Nova lei federal aumenta penas por violência sexual contra crianças e mira crimes cometidos com uso de internet e IA.
Entrou em vigor nesta sexta-feira (7) a Lei nº 15.487/2026, que amplia as punições para crimes de violência sexual cometidos contra crianças e adolescentes, incluindo práticas realizadas por meio da internet e de recursos tecnológicos. A nova legislação estabelece pena de quatro a dez anos de reclusão para quem produzir ou registrar conteúdo relacionado à violência sexual contra menores, com possibilidade de agravamento em situações previstas em lei.
Segundo o Diário da Amazônia, a norma aumenta o rigor contra criminosos que utilizam recursos digitais para praticar ou facilitar o aliciamento de crianças e adolescentes. Ferramentas como inteligência artificial, imagens manipuladas, perfis falsos e ambientes virtuais passam a ser consideradas no enfrentamento desses crimes.
A legislação altera dispositivos do Estatuto da Criança e do Adolescente (ECA), do Código Penal, do Código de Processo Penal e da Lei dos Crimes Hediondos. O texto também substitui a expressão "pornografia infantil" por "conteúdo de violência sexual". Além disso, reforça os mecanismos de investigação e de proteção às vítimas.

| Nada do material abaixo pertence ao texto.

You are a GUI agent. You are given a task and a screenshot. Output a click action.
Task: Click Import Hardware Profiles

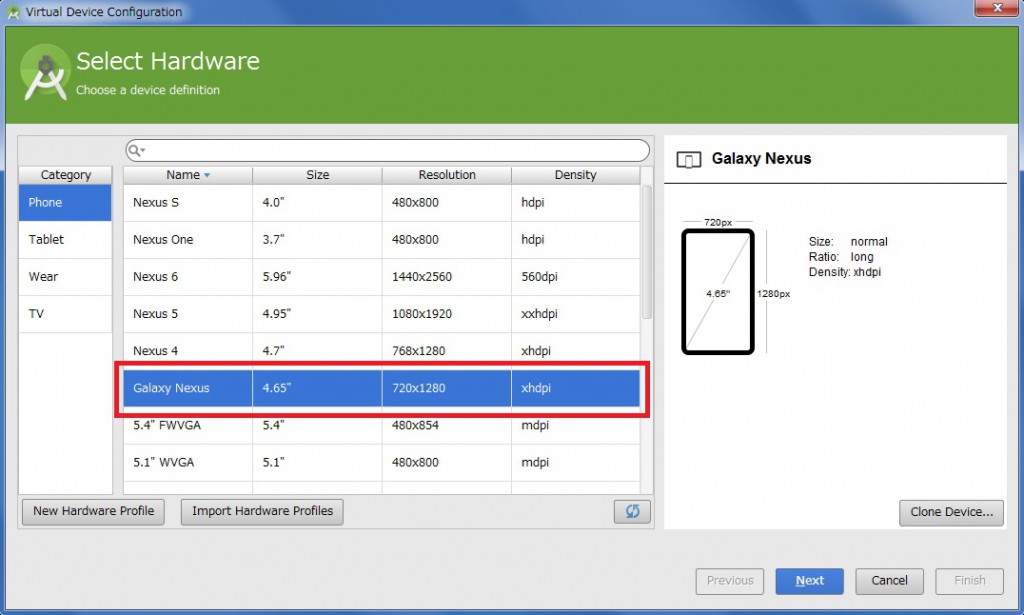coord(262,511)
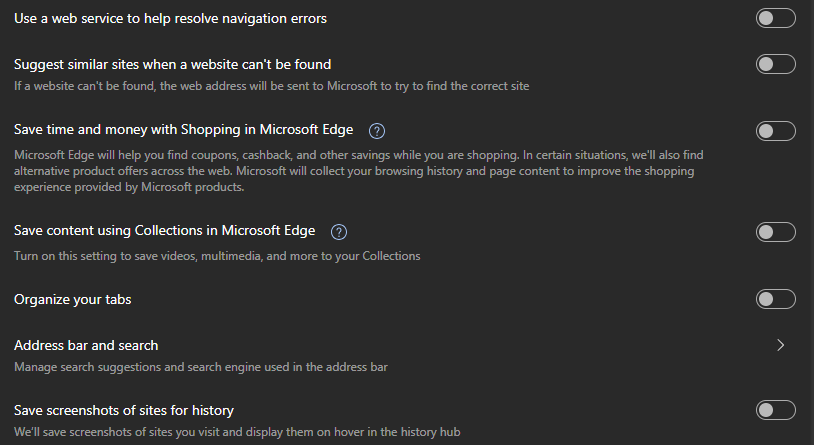The width and height of the screenshot is (814, 445).
Task: Open the Address bar and search heading
Action: 86,345
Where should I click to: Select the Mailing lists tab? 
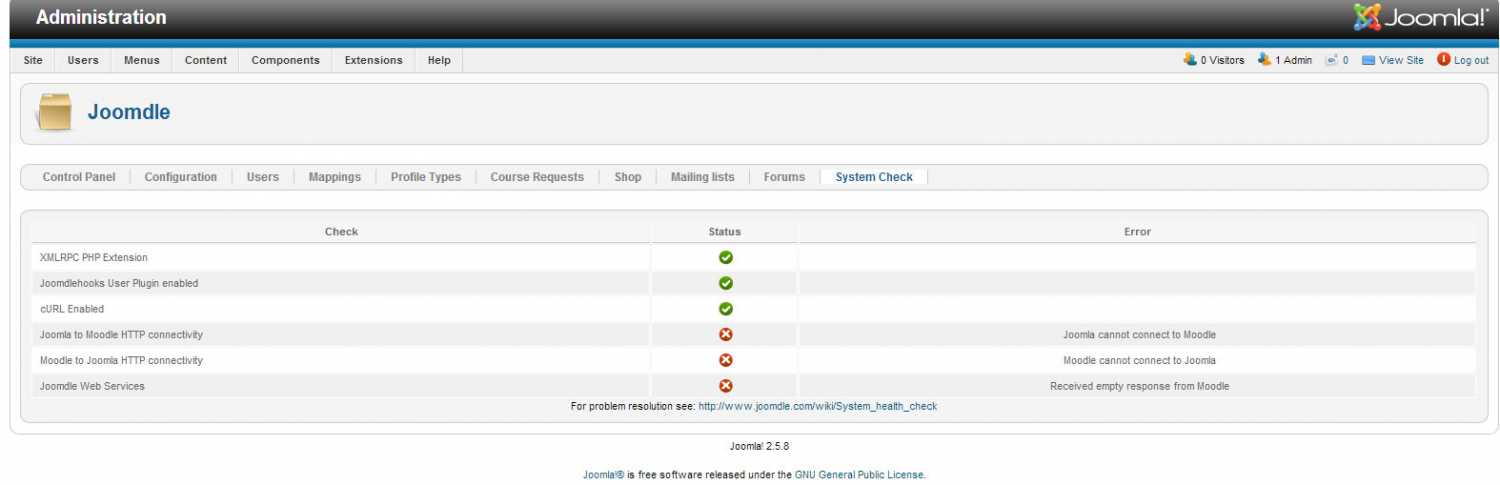[702, 177]
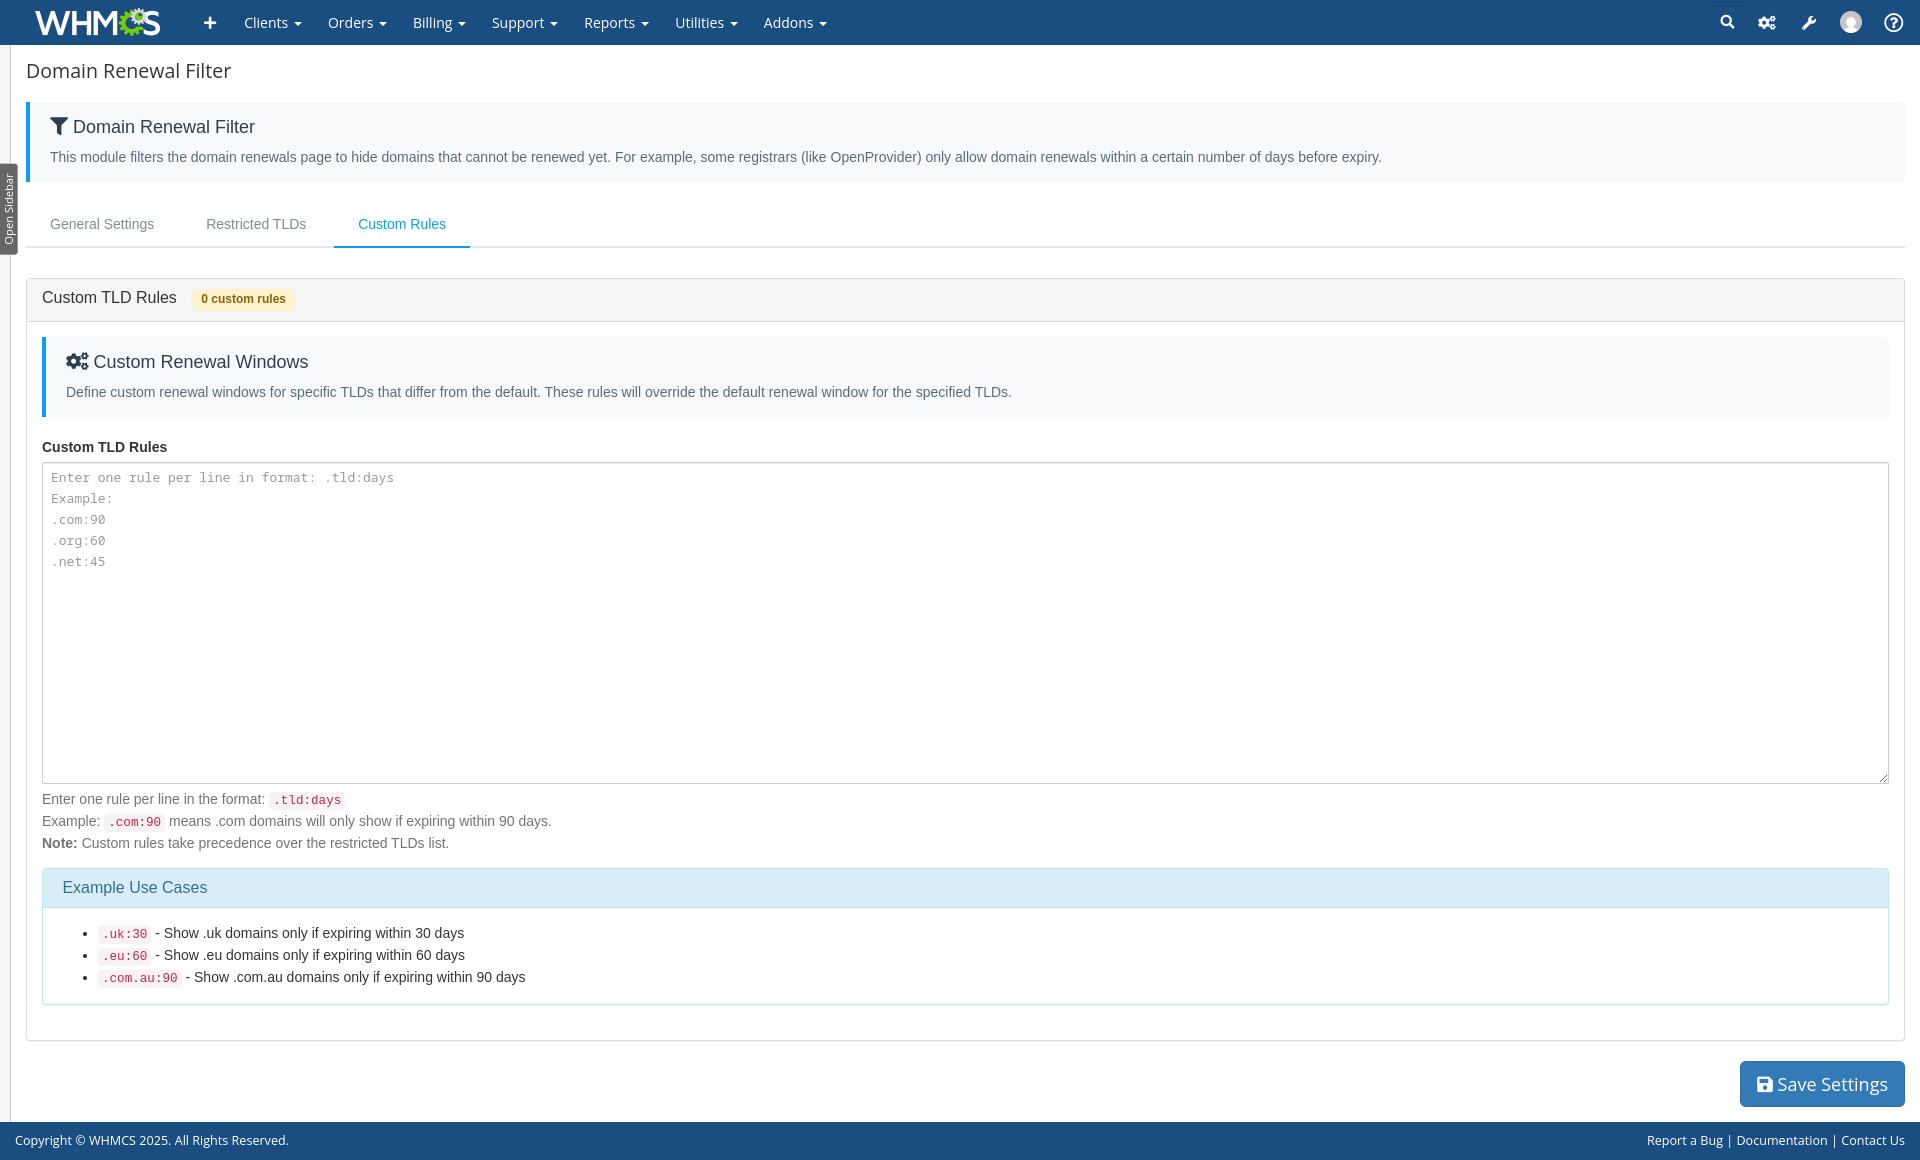Select the Custom Rules tab
This screenshot has height=1160, width=1920.
[x=402, y=224]
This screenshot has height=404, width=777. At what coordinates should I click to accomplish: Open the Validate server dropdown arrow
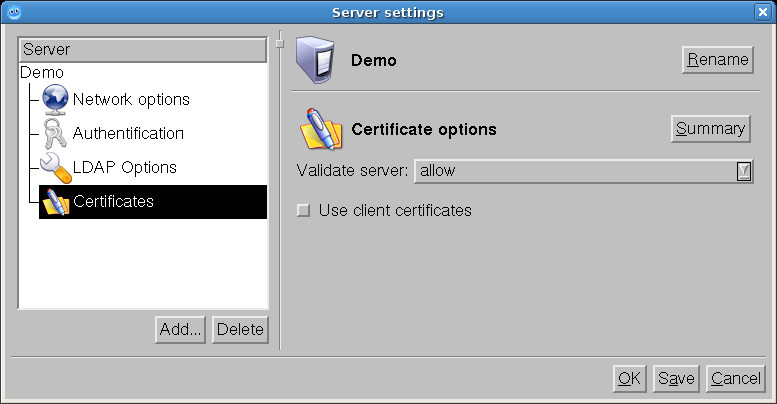click(x=743, y=171)
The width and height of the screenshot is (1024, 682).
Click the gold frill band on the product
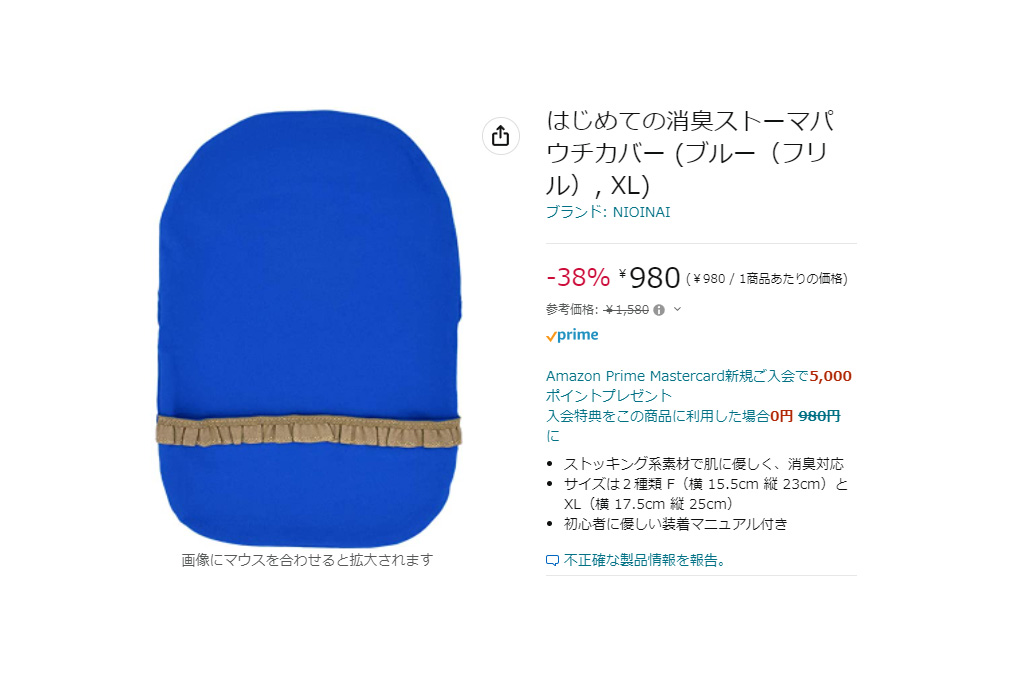[309, 430]
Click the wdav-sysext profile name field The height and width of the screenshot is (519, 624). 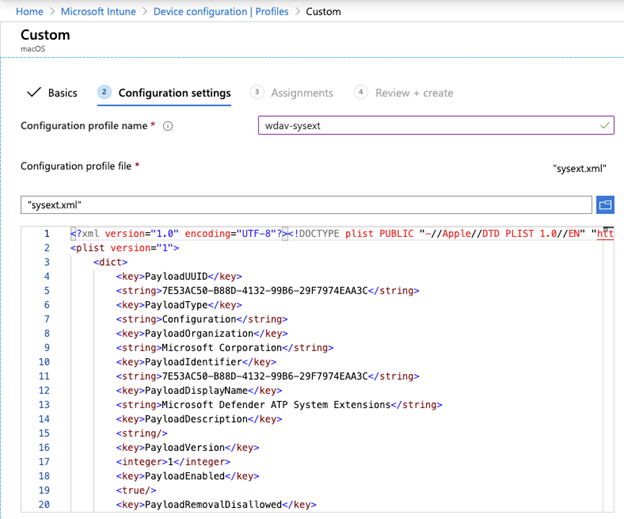436,125
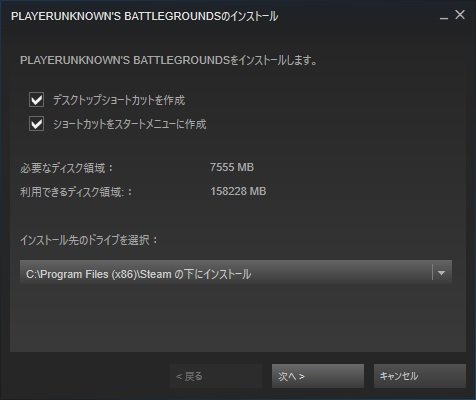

Com as novas regras, o combate à violência sexual contra crianças e adolescentes passa a contar com punições mais severas e instrumentos específicos para situações envolvendo o ambiente digital e tecnologias de inteligência artificial.
A lei vale em todo o país, incluindo Rondônia, e dá às polícias e ao Ministério Público de Porto Velho mais instrumentos para investigar e responsabilizar crimes sexuais praticados pela internet contra crianças e adolescentes.